É uma história que não quis perdida, assim como a sua filha mais nova, Cátia Simões, que assina o livro biográfico “Leonel Simões. Do zero ao império. A jornada de um visionário”, que será lançado na próxima quarta-feira. É também um documento de vida, que conta a estrada percorrida desde os tempos da ditadura até à era digital, os desafios que enfrentou, as alegrias e as tristezas do caminho, e que se quer afirmar como um legado aos netos, em particular, mas também a todos os leitores. A mensagem é clara e Leonel Simões repete-a ao Dinheiro Vivo: “Nunca deixar de lutar pelos sonhos”.

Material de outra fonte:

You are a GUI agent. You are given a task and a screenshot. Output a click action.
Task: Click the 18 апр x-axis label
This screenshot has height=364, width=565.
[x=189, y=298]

O último capítulo do livro é aliás dedicado aos cinco netos. É uma carta onde Leonel Simões fala das sérias e muitas dificuldades do seu percurso, mas onde deixa uma mensagem emocional e para o futuro. Lembra que um dia também foi “menino”, teve “sonhos e irreverência”, e foi essa ambição, matizada de luta e força, que lhe permitiu atingir objetivos. No caminho “tem de haver respeito pelo trabalho que foi desenvolvido”, “planear aquilo que queremos” e não esquecer que “sozinhos não vamos longe”, aconselha.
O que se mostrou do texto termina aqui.